When someone is already going against norms and getting in trouble, they’re a convenient target for scapegoating. This is especially true if the narcissist already manages to build a decent reputation. A troublemaker being to blame for someone’s problems is an easy idea to swallow. A narcissist will also likely lovebomb a rebel to get them attached, making the rebel feel like they’re important and giving them a much-desired bond of faked understanding. Once the rebel is trapped, the narcissist can turn them into an easy figure to blame.
Problem-solvers are always looking to find solutions and fix situations. As caretakers, they may take responsibility for other people’s actions, working to correct any wrongs they have committed. The problem-solver can be a good scapegoat for narcissists because they’ll take it upon themselves to patch up problems. The narcissist has to point out all the issues, connect the problem-solver to them, and put them to work.
· Those They Want To Be Like
If there’s someone a narcissist is envious of, they’ll likely try to turn that person into a scapegoat. For the sake of the green-eyed monster, a narcissist will project, hard, onto the subject of their envy to try and find things that are wrong with them.
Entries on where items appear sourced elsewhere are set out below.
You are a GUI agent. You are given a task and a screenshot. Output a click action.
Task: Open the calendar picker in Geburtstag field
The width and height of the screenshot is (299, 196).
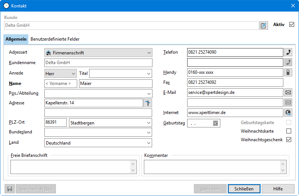[215, 123]
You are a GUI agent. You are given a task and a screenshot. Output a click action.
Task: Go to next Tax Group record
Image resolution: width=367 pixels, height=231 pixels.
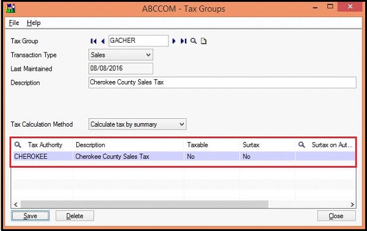pyautogui.click(x=173, y=41)
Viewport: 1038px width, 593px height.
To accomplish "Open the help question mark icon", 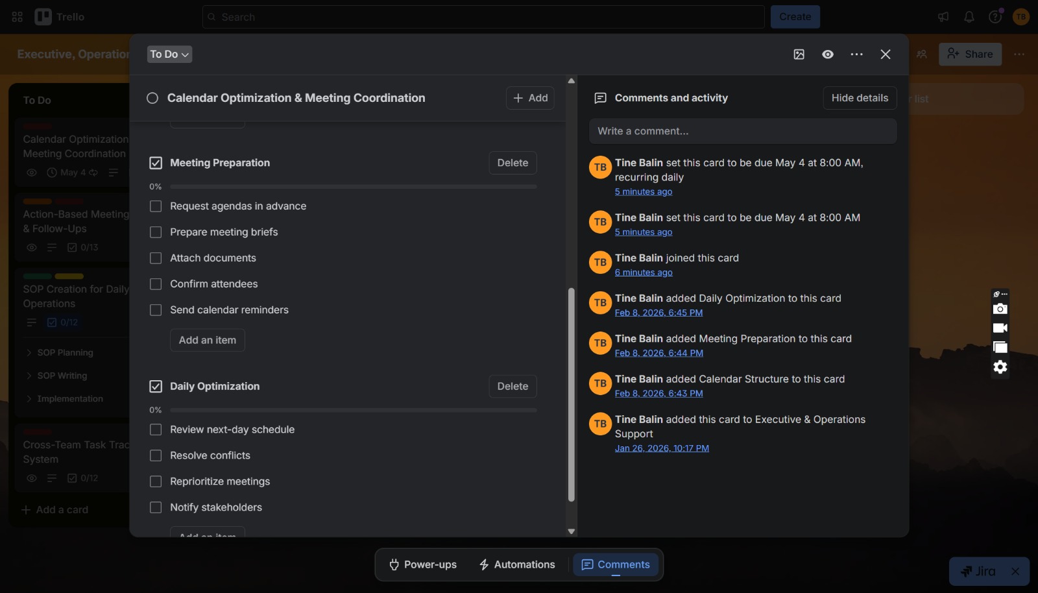I will pos(995,17).
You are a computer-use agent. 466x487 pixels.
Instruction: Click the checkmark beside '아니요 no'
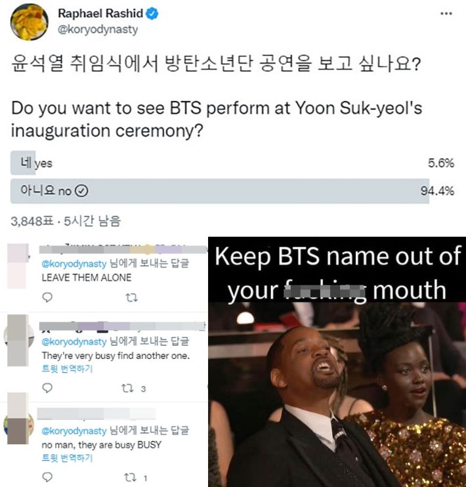click(81, 191)
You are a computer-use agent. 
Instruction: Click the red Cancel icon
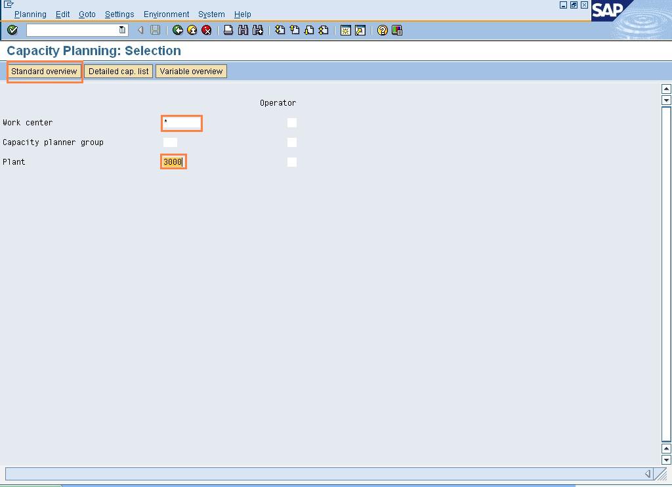[x=207, y=30]
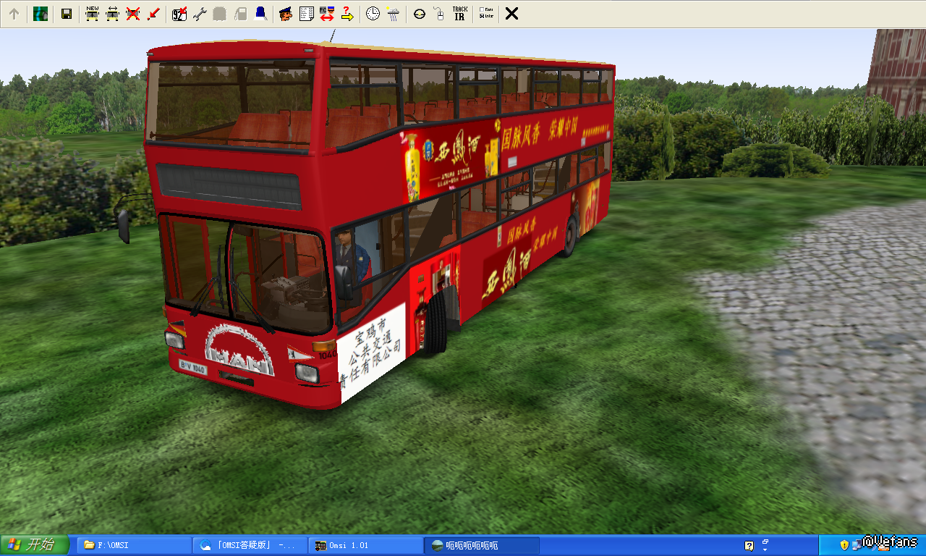The width and height of the screenshot is (926, 556).
Task: Open the timetable document icon
Action: pyautogui.click(x=306, y=14)
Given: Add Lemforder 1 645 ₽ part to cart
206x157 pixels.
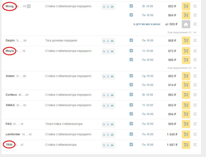Looking at the screenshot, I should 186,134.
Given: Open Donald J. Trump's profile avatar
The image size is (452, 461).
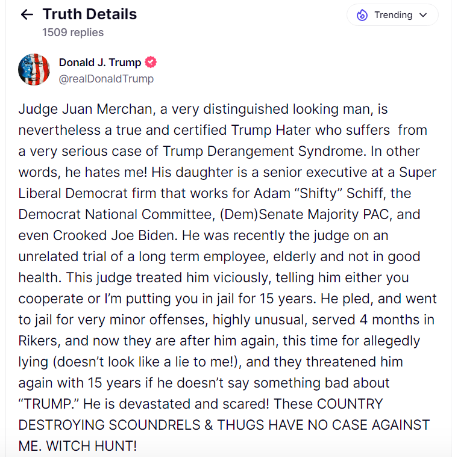Looking at the screenshot, I should (34, 70).
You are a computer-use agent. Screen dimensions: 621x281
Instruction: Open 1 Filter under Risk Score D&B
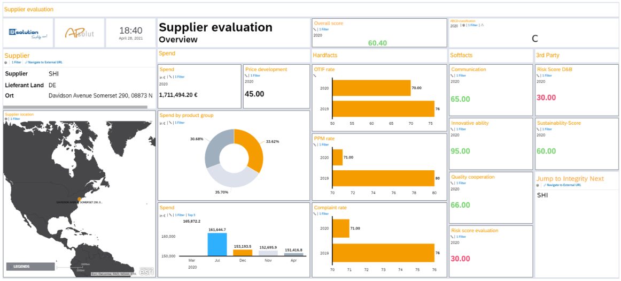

Being able to tarnish the reputation of someone the narcissist wishes they could be like is just the cherry on top for them.
Final Thoughts On Understanding Why A Narcissist Needs A Scapegoat
Narcissists need victims to handle their emotions and regulate their self-loathing. They also need scapegoats to form their perfect image and have someone to blame all problems on, creating the ideal defense. They convince their scapegoat that the scapegoat is always at fault in the process, leaving lifelong trauma on that victim.
Narcissists typically seek out vulnerable or highly empathetic people to use as scapegoats. This is why so many narcissists have a chosen child as a scapegoat. However, a narcissist will likely also find other scapegoats for the different social circles that they spend time in.
It is worth pointing out that the word “narcissist” has been carelessly thrown around more often in recent years. The term does not apply to anyone; people can be toxic, manipulative, or unpleasant without being narcissists. Identifying a real narcissist is vital for your mental health and safety. Incorrectly labeling them will only cause more trouble.
If you think a narcissist currently scapegoats you, you must disengage and get away as soon as possible. Being the victim of a narcissist can harm your self-esteem, and you may have already fallen under the spiral of their spell. Seek professional help if you need it!